DATASET:
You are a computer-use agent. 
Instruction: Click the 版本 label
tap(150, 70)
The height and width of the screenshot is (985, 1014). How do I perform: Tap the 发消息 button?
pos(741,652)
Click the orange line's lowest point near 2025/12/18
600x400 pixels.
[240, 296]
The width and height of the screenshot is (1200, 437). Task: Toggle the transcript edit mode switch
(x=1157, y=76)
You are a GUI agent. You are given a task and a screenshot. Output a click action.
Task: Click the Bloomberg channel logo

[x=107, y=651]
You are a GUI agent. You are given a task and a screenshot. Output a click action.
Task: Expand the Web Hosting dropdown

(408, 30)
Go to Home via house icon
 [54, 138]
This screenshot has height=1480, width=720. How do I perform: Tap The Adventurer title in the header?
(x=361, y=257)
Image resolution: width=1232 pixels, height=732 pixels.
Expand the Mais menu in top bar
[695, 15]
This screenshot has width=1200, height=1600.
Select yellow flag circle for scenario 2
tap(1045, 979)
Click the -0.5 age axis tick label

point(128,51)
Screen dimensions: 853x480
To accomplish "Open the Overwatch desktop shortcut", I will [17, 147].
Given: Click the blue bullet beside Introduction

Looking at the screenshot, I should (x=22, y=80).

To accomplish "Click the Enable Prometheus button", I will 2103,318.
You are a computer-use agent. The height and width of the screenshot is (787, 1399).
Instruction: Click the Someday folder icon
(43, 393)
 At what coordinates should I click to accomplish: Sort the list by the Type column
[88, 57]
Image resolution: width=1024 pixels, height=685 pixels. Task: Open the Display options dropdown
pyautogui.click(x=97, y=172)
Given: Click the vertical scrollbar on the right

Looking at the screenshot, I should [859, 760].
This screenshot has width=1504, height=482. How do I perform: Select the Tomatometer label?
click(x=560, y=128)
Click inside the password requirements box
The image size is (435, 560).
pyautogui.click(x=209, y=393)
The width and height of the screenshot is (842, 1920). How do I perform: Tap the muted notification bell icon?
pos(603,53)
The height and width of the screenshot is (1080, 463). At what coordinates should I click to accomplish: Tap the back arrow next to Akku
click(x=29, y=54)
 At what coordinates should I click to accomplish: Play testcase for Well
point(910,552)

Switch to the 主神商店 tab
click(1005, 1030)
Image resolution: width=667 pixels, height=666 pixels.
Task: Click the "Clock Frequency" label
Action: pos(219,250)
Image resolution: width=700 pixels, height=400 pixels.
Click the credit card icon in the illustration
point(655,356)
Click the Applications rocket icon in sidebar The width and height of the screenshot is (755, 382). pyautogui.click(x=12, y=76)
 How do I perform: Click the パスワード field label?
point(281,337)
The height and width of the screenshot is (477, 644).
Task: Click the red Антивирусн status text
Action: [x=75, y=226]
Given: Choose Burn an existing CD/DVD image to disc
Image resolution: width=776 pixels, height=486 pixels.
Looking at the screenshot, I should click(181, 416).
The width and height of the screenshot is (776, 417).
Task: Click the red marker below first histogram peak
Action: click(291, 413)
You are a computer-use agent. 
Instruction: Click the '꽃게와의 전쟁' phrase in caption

TASK DIRECTIONS: Would you return the full set of entries, unchanged in every detail?

RESPONSE BELOW:
You are a computer-use agent. 
Instruction: Click the 版本 label
tap(150, 70)
The height and width of the screenshot is (985, 1014). How do I perform: Tap the 发消息 button?
pos(741,652)
Click the orange line's lowest point near 2025/12/18
600x400 pixels.
[240, 296]
The width and height of the screenshot is (1200, 437). Task: Toggle the transcript edit mode switch
(x=1157, y=76)
You are a GUI agent. You are given a task and a screenshot. Output a click action.
Task: Click the Bloomberg channel logo

[x=107, y=651]
You are a GUI agent. You are given a task and a screenshot. Output a click action.
Task: Expand the Web Hosting dropdown

(408, 30)
Go to Home via house icon
 [54, 138]
This screenshot has height=1480, width=720. How do I perform: Tap The Adventurer title in the header?
(x=361, y=257)
Image resolution: width=1232 pixels, height=732 pixels.
Expand the Mais menu in top bar
[695, 15]
This screenshot has width=1200, height=1600.
Select yellow flag circle for scenario 2
tap(1045, 979)
Click the -0.5 age axis tick label

point(128,51)
Screen dimensions: 853x480
To accomplish "Open the Overwatch desktop shortcut", I will [17, 147].
Given: Click the blue bullet beside Introduction

Looking at the screenshot, I should (x=22, y=80).

To accomplish "Click the Enable Prometheus button", I will 2103,318.
You are a computer-use agent. The height and width of the screenshot is (787, 1399).
Instruction: Click the Someday folder icon
(43, 393)
 At what coordinates should I click to accomplish: Sort the list by the Type column
[88, 57]
Image resolution: width=1024 pixels, height=685 pixels. Task: Open the Display options dropdown
pyautogui.click(x=97, y=172)
Given: Click the vertical scrollbar on the right

Looking at the screenshot, I should [859, 760].
This screenshot has width=1504, height=482. How do I perform: Select the Tomatometer label?
click(x=560, y=128)
Click inside the password requirements box
The image size is (435, 560).
pyautogui.click(x=209, y=393)
The width and height of the screenshot is (842, 1920). How do I perform: Tap the muted notification bell icon?
pos(603,53)
The height and width of the screenshot is (1080, 463). At what coordinates should I click to accomplish: Tap the back arrow next to Akku
click(x=29, y=54)
 At what coordinates should I click to accomplish: Play testcase for Well
point(910,552)

Switch to the 主神商店 tab
click(1005, 1030)
Image resolution: width=667 pixels, height=666 pixels.
Task: Click the "Clock Frequency" label
Action: pos(219,250)
Image resolution: width=700 pixels, height=400 pixels.
Click the credit card icon in the illustration
point(655,356)
Click the Applications rocket icon in sidebar The width and height of the screenshot is (755, 382). pyautogui.click(x=12, y=76)
 How do I perform: Click the パスワード field label?
point(281,337)
The height and width of the screenshot is (477, 644).
Task: Click the red Антивирусн status text
Action: [x=75, y=226]
Given: Choose Burn an existing CD/DVD image to disc
Image resolution: width=776 pixels, height=486 pixels.
Looking at the screenshot, I should click(181, 416).
The width and height of the screenshot is (776, 417).
Task: Click the red marker below first histogram peak
Action: click(291, 413)
You are a computer-use agent. 
Instruction: Click the '꽃게와의 전쟁' phrase in caption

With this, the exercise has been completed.